Skip to main content

ADR-009: Message Queue — Dual-Queue Strategy

Status: Proposed Date: 2026-05-17

Context

BayanCore requires message queuing for two distinct purposes:

  1. ERPNext background jobs: Task execution for workflows, email sending, report generation, scheduled jobs
  2. Cross-service events: Event-driven communication between BayanCore services (Guardian, AI Engine, Audit Logger) and ERPNext

ERPNext already uses Redis + Celery for its internal task queue.

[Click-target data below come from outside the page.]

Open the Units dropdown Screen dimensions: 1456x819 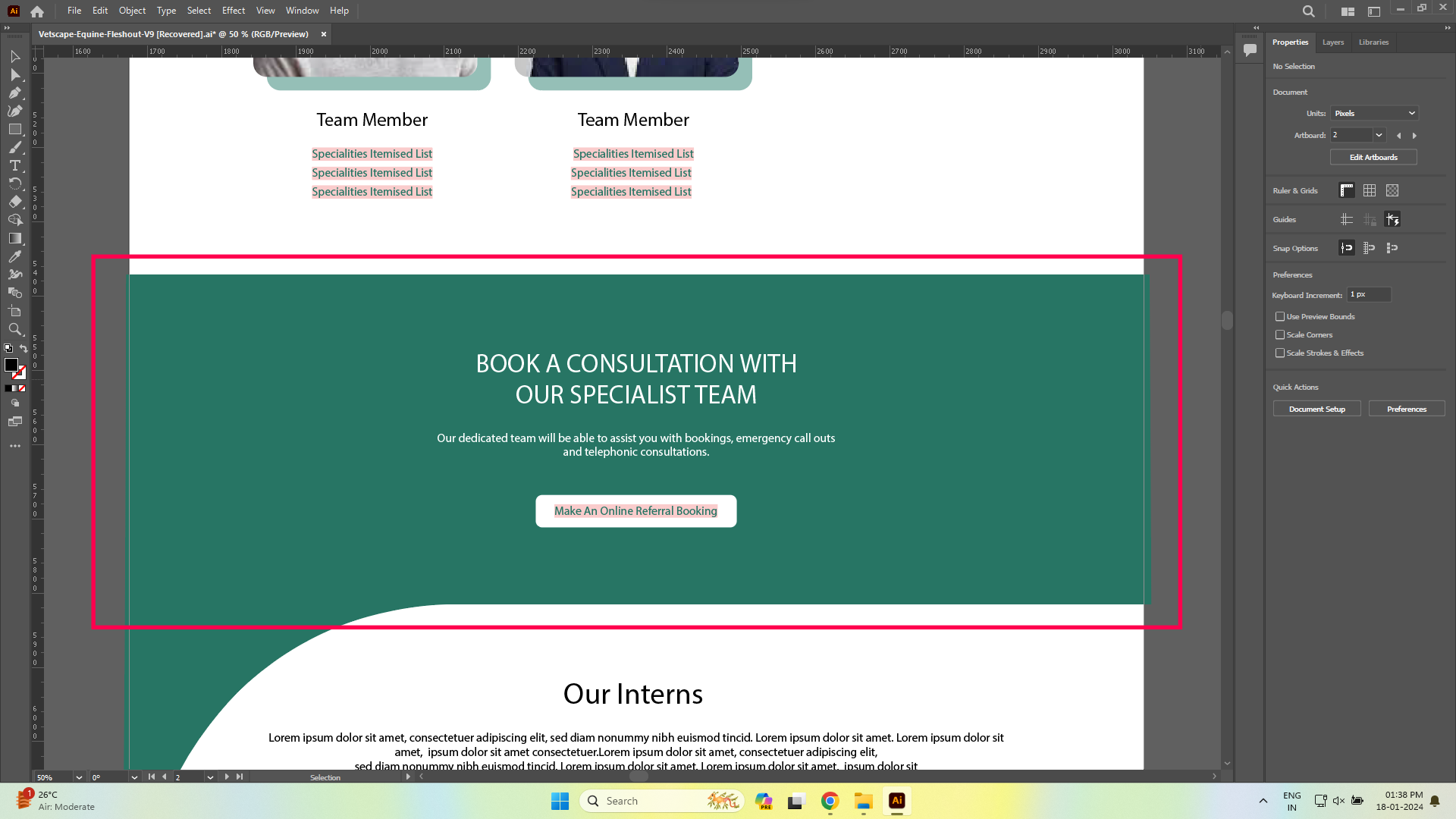tap(1375, 113)
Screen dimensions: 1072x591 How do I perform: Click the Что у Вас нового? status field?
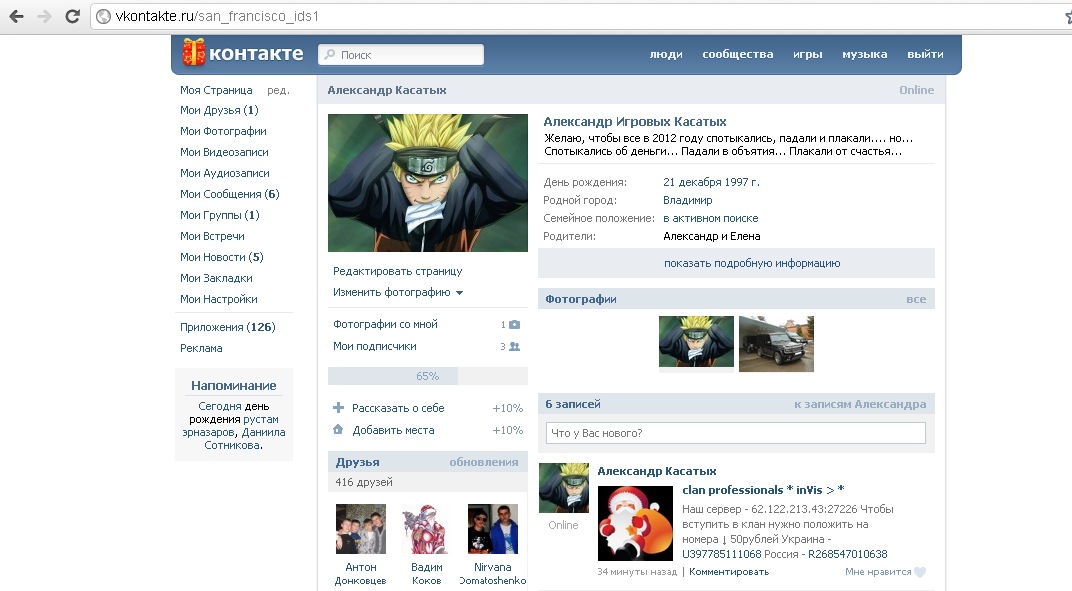pyautogui.click(x=735, y=433)
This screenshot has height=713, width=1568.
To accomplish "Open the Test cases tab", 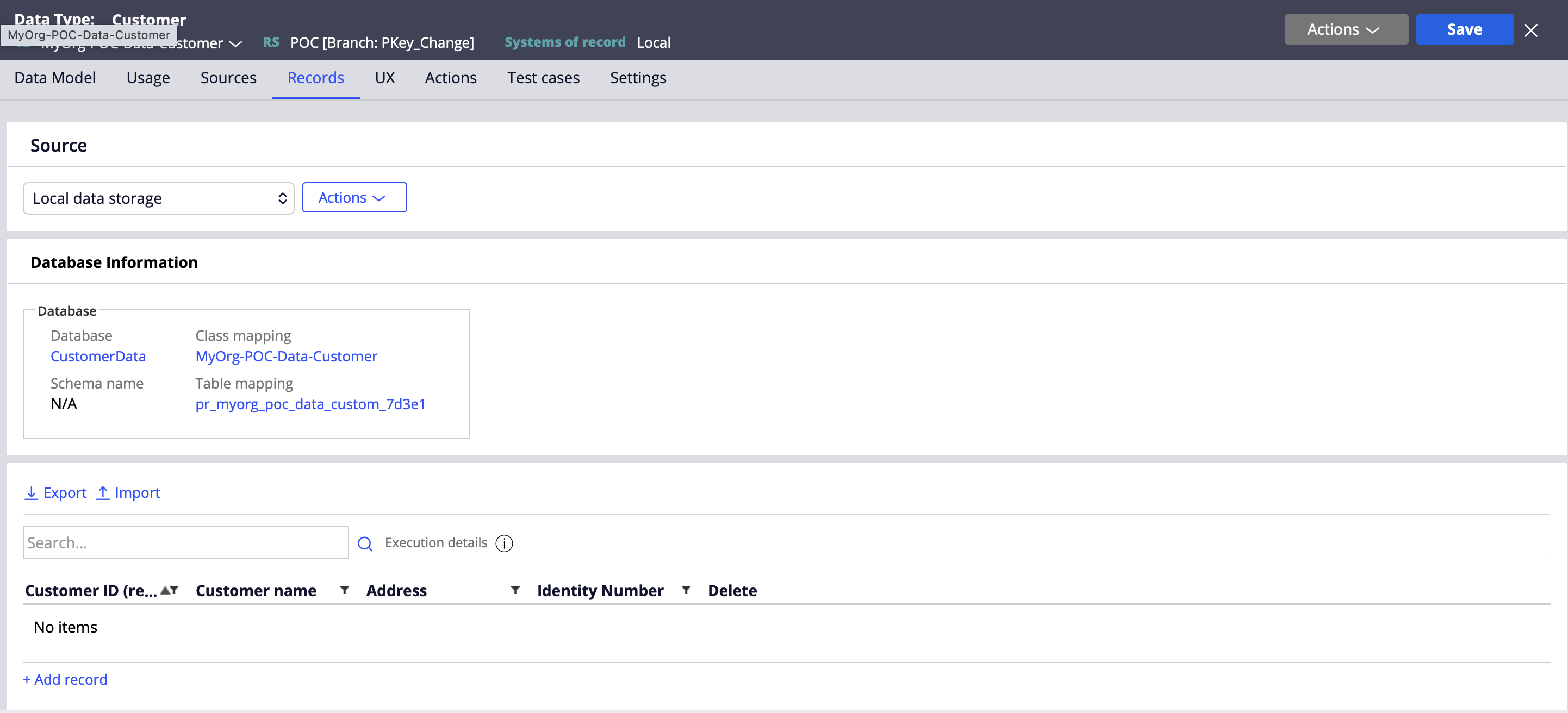I will coord(543,78).
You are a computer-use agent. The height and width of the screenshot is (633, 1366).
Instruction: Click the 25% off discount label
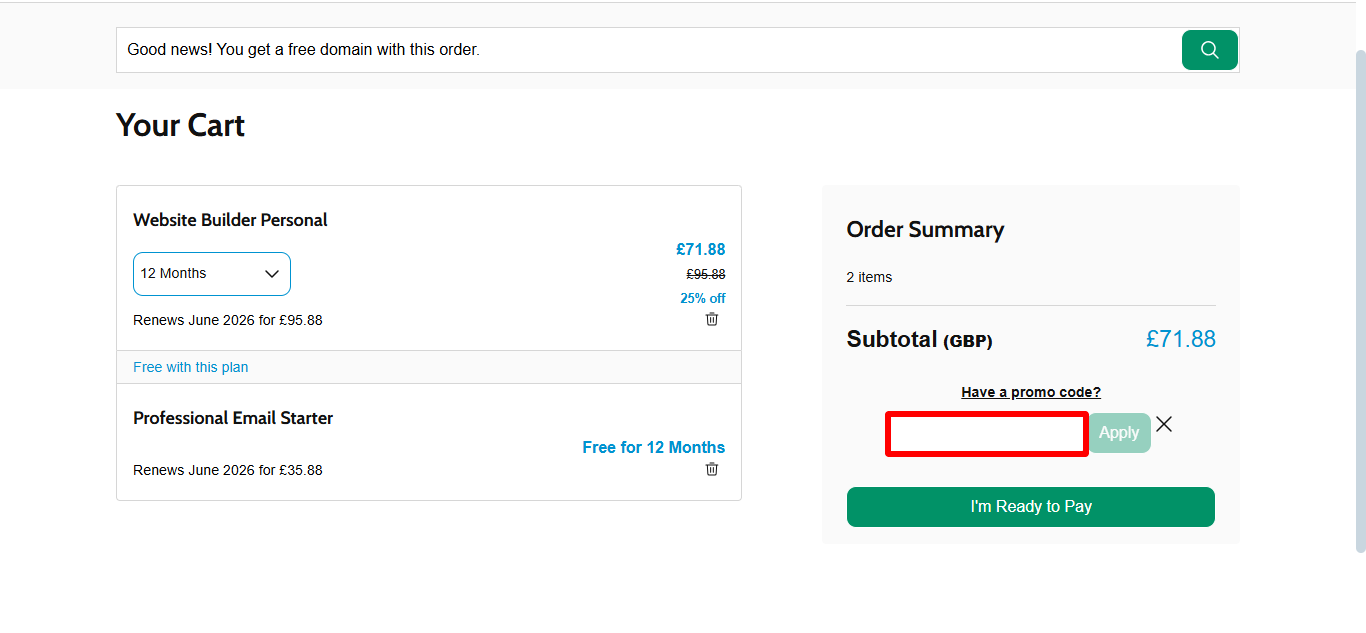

We need to determine whether to extend this pattern for cross-service communication or introduce a separate event streaming solution.

Decision

A dual-queue strategy is adopted:

Queue 1: Redis + Celery (ERPNext Internal Jobs)

  • Used for: ERPNext background tasks, workflow execution, email queues, report generation, scheduled jobs
  • Technology: Redis (OCI Cache) + Celery worker processes
  • Pattern: Task queue with retry, dead-letter, and priority queues
  • Scope: Within ERPNext application boundary

Queue 2: OCI Streaming (Kafka-compatible) (Cross-Service Events)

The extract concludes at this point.